**Ihre Aufgaben:**
1. Wo wurde laut dem Ausgangstext zur Schuldenbremse in einer ähnlichen Situation bereits ein Haushalt von den Gerichten kassiert?
2. Warum sollte man laut dem Ausgangstext zur Schuldenbremse die rechtlichen Bedenken gegen die Verwendung der Mittel ernst nehmen? Antworten Sie in ein bis drei Sätzen.
3. Setzen Sie den Ausgangstext zur Schuldenbremse dort fort, wo er endet.

**Ausgangstext:**
Dies soll der Regierung zunächst mehr finanziellen Spielraum schaffen. Allerdings hielte ich das nur in einem viel geringerem Ausmaß für sinnvoll als manch anderer.

Warum?
Die Aussetzung der Schuldenbremse ist mit der Corona-Notlage begründet. Es werden daher rechtliche Bedenken hinsichtlich der Verwendung dieser Mittel für Aufgaben ohne einen unmittelbaren Bezug zur Krisensituation geäußert. Derartige Bedenken sollte man ernst nehmen, da die Gefahr besteht, dass der Haushalt von den Gerichten kassiert wird. In Hessen ist das gerade in einer ähnlichen Situation geschehen.

Wie passt das zu Ihrem Vorschlag, mithilfe einer Rücklage die EEG-Umlage abzuschaffen?

**Vorliegende Daten:**
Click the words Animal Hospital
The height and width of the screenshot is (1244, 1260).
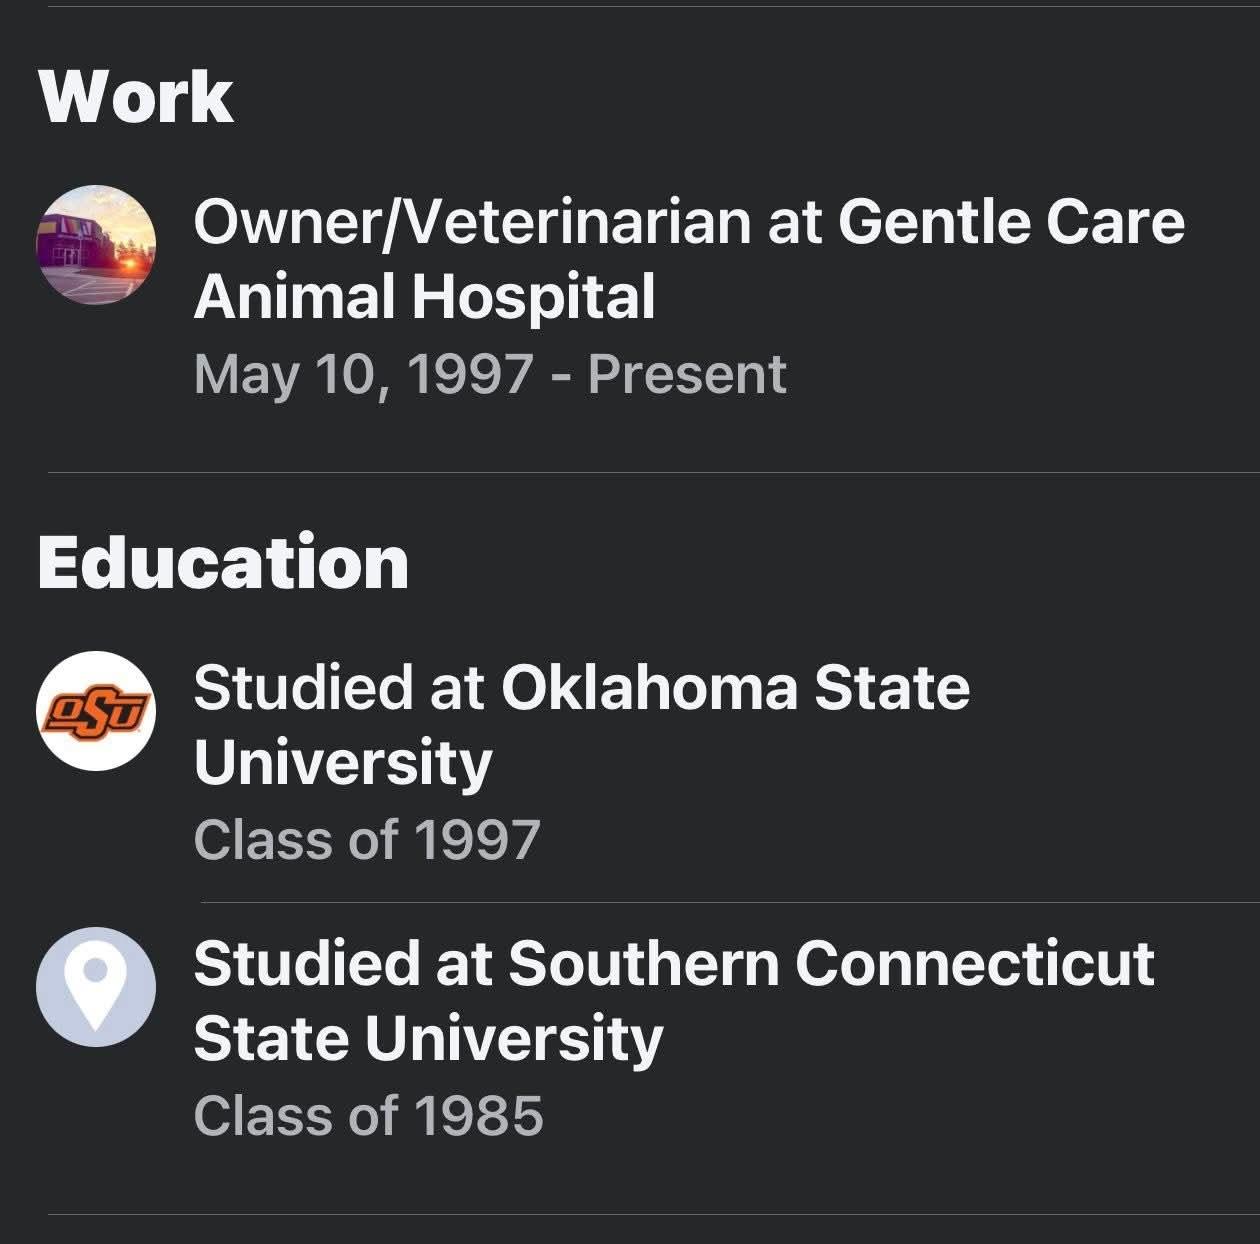pyautogui.click(x=424, y=297)
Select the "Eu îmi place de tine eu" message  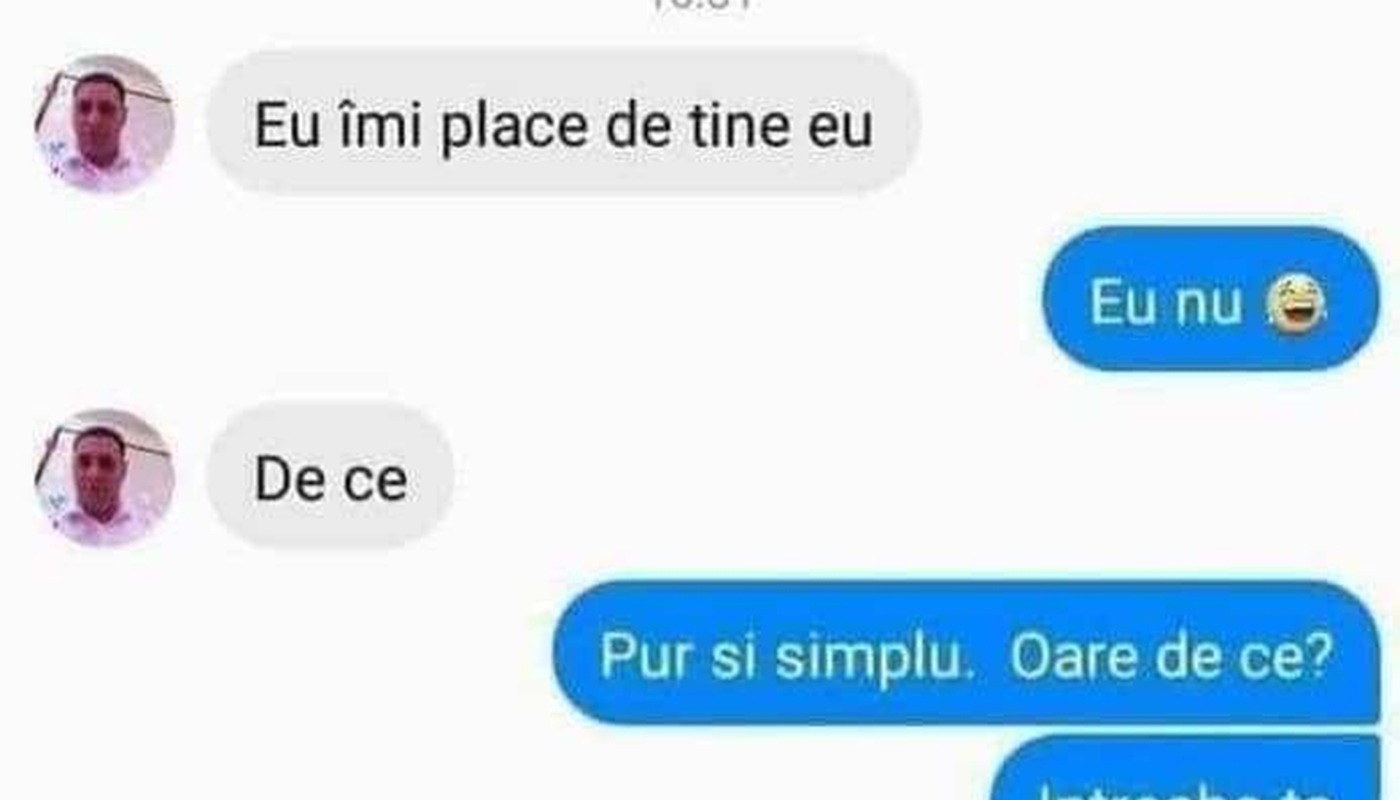(563, 123)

**Erwartete Antworten:**
1. In Hessen.

2. Die Aussetzung der Schuldenbremse ist mit der Corona-Notlage begründet, die Mittel sollen aber auch für Aufgaben ohne unmittelbaren Bezug zur Krisensituation verwendet werden. Deshalb besteht die Gefahr, dass der Haushalt von den Gerichten kassiert wird.

3.
Eine Senkung der Strompreise durch die Abschaffung der EEG-Umlage ist eine der zielführendsten Reaktionen auf die Energiepreis-Krise, die ja ein Resultat der Corona-Pandemie ist. Insofern wäre der Bezug zur Corona-Notlage argumentierbar. Es ist übrigens eine Maßnahme, die wohl ohnehin kommt.

Wenn man die sofortige Abschaffung der Umlage übergangsweise über zusätzliche Verschuldung finanziert, würde sich zunächst entsprechend mehr Spielraum für Investitionen ergeben. Mittelfristig müsste die Refinanzierung der Maßnahme natürlich über den Haushalt erfolgen, aber der Finanzierungsbedarf wird über die Jahre sinken, weil die Verpflichtungen aus dem EEG gegenüber den Anlagenbetreibern abnehmen.

Bei den europäischen Fiskalregeln stellen sie sich auch gegen den Reformeifer. Dabei reißen schon jetzt viele EU-Staaten die 60-Prozent-Grenze der Staatsverschuldung. Bleiben die Regeln wie bisher erhalten, wie sollen diese Länder aus der Coronakrise herauskommen?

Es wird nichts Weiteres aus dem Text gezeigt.